Foto: Reprodução

O clássico entre Corinthians e São Paulo, conhecido historicamente como “Majestoso”, foi palco de um momento de alta tensão que levantou novos questionamentos sobre os critérios de arbitragem no futebol brasileiro. O árbitro Anderson Daronco protagonizou uma decisão controversa ao optar por não expulsar o volante Damián Bobadilla, do São Paulo, após uma revisão no VAR por um suposto gesto obsceno.

O incidente ocorreu logo após o gol de empate do Tricolor Paulista, anotado pelo atacante Luciano. No lance que originou o tento, Bobadilla desarmou o volante Raniele, do Corinthians, e realizou a assistência decisiva. No entanto, logo após a comemoração, o jogador são-paulino gesticulou com as mãos próximas à região da genitália. O ato foi prontamente contestado pelos atletas corintianos, que cercaram a arbitragem exigindo punição disciplinar.
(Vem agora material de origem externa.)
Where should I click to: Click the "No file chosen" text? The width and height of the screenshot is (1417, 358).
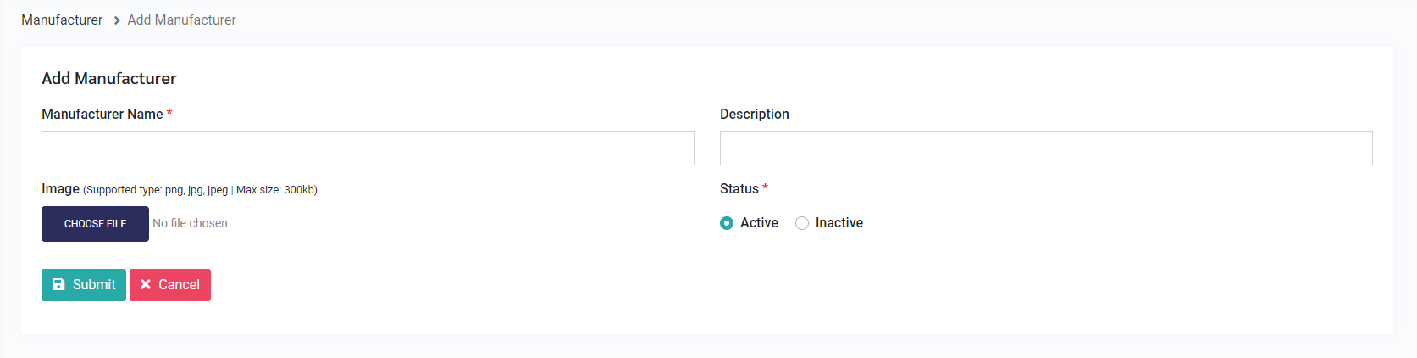point(190,223)
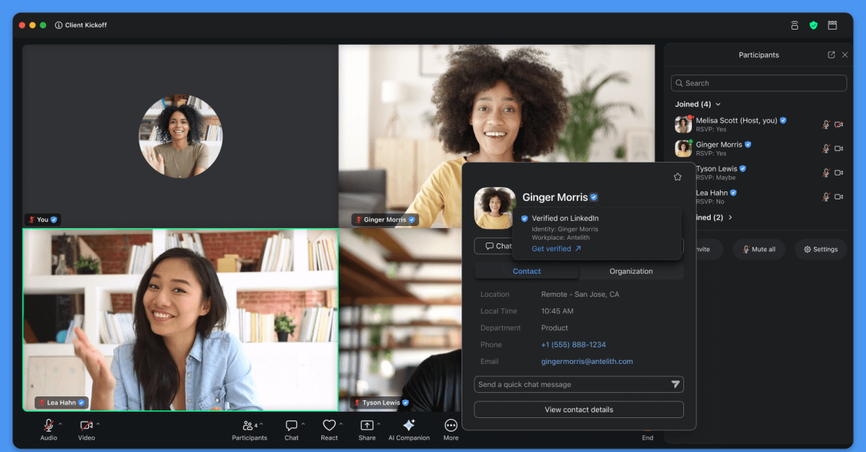The width and height of the screenshot is (866, 452).
Task: Click the More options ellipsis icon
Action: pyautogui.click(x=451, y=426)
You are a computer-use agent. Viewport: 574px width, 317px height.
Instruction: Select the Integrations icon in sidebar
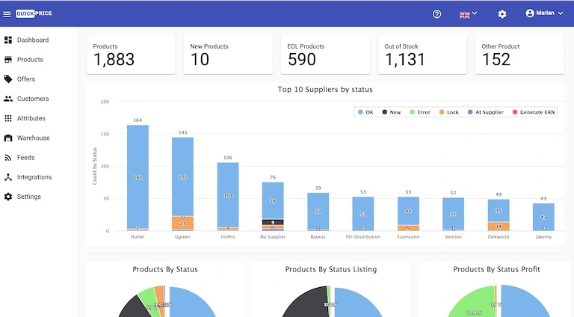[8, 177]
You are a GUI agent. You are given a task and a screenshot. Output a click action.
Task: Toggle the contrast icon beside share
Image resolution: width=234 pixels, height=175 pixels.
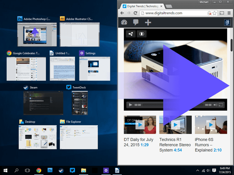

Diante da pressão, a equipe do VAR acionou Anderson Daronco para que o lance fosse revisto no monitor à beira do gramado. Após analisar detidamente as imagens de diferentes ângulos, Daronco manteve a sua decisão de campo e não aplicou qualquer cartão ao volante. Em áudios que circulam na transmissão oficial, o árbitro justificou a sua escolha técnica: “Ele não encosta sua mão na genitália. Situação de raça, sem cartão”, sentenciou o mediador, encerrando a discussão naquele momento.

Debate sobre critérios e uniformidade nas decisões

A permanência de Bobadilla no gramado reacendeu um debate intenso entre torcedores e analistas de arbitragem sobre a falta de padronização nas regras disciplinares. O ponto central da polêmica reside na comparação com outros episódios recentes do Campeonato Brasileiro, onde jogadores, incluindo atletas do próprio Corinthians, foram expulsos de campo após realizarem gestos semelhantes, interpretados pelos árbitros da época como conduta antidesportiva ou atos obscenos.

A disparidade entre as decisões — onde um gesto similar resulta em cartão vermelho para uns e é considerado “situação de raça” para outros — coloca sob escrutínio o trabalho da comissão de arbitragem e a interpretação das normas vigentes pela CBF. O caso deve seguir gerando repercussão nos bastidores e nos programas esportivos durante toda a semana, evidenciando a dificuldade em estabelecer critérios claros para o que constitui um gesto passível de expulsão no futebol profissional.